**Material shown**

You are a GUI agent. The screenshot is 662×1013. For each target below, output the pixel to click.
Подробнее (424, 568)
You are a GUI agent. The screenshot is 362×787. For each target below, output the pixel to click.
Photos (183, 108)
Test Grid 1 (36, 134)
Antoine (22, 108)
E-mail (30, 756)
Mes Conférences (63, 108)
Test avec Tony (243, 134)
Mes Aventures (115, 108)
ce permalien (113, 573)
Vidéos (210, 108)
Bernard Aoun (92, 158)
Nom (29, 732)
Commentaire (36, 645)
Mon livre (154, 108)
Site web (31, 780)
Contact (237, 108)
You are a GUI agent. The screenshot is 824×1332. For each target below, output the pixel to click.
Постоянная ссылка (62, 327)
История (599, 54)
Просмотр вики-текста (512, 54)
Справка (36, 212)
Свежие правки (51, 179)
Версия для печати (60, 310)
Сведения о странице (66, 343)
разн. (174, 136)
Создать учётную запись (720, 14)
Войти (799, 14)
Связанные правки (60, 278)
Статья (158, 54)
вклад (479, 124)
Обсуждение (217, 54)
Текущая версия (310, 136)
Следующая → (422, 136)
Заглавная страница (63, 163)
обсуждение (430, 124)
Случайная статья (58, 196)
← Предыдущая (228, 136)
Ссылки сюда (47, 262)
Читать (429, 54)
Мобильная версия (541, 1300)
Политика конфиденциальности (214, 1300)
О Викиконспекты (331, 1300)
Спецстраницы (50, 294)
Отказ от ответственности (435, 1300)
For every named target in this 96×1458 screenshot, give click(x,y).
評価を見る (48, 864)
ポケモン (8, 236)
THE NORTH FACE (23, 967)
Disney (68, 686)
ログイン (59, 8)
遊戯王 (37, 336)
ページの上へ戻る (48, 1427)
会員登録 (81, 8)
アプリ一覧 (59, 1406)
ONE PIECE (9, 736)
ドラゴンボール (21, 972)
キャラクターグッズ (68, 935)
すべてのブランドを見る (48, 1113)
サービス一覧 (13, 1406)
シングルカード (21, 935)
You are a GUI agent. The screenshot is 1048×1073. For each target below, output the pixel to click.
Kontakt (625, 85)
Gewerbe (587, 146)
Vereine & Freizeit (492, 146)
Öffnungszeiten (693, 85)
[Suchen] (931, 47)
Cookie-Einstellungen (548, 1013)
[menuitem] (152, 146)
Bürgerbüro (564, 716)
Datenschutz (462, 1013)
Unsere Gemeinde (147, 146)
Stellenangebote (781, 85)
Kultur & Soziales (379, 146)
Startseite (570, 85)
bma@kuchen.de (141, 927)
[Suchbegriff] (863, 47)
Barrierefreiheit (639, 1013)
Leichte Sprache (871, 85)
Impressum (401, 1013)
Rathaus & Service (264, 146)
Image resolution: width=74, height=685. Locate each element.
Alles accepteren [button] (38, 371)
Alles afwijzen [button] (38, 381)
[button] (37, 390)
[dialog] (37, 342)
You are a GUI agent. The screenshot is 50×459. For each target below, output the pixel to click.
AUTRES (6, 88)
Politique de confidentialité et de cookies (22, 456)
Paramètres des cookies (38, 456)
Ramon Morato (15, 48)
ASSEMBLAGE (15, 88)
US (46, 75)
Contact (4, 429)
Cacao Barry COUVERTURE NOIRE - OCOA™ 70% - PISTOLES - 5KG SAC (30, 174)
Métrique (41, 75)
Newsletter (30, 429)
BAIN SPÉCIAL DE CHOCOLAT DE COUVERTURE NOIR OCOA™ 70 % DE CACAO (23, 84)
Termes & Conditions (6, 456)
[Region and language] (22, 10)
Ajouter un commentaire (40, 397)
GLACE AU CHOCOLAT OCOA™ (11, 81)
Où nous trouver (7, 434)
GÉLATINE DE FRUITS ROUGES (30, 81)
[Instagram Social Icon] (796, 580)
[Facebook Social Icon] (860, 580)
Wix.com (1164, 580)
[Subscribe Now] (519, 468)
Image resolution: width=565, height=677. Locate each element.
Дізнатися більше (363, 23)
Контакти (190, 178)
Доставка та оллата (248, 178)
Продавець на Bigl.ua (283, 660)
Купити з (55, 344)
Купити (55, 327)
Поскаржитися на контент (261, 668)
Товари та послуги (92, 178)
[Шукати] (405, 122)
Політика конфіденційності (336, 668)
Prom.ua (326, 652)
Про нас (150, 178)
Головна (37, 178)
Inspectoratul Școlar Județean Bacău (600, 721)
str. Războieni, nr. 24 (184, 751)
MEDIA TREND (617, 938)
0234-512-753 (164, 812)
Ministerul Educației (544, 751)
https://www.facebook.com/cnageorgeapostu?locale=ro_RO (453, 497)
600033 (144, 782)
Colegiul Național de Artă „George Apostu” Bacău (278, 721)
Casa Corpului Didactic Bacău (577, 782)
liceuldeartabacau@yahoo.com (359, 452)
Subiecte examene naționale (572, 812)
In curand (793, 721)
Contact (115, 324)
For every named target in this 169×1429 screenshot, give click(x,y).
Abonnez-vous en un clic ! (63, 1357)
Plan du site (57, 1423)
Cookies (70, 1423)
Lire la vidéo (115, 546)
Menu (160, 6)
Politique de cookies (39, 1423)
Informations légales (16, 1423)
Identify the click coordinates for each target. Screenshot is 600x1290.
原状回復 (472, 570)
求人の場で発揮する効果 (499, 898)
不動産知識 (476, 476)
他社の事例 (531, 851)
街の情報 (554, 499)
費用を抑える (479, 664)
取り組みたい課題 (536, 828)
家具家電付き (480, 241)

**Task directions**
Copy the data again from the line containing "liceuldeartabacau@yahoo.com (359, 452)" through the final line, keeping the request lines, and shift every number in the answer coordinates by -137.

**The answer**
liceuldeartabacau@yahoo.com (222, 315)
Subiecte examene naționale (435, 675)
In curand (656, 584)
Contact (-22, 187)
For every named target in this 169×1429 screenshot, give click(x,y).
Abonnez-vous en un clic ! (-74, 1220)
Plan du site (-80, 1286)
Cookies (-67, 1286)
Lire la vidéo (-22, 409)
Menu (23, -131)
Politique de cookies (-98, 1286)
Informations légales (-121, 1286)
Identify the click coordinates for each target. Screenshot is 600x1290.
原状回復 (335, 433)
求人の場で発揮する効果 (362, 761)
不動産知識 (339, 339)
他社の事例 (394, 714)
街の情報 (417, 362)
費用を抑える (342, 527)
取り組みたい課題 (399, 691)
家具家電付き (343, 104)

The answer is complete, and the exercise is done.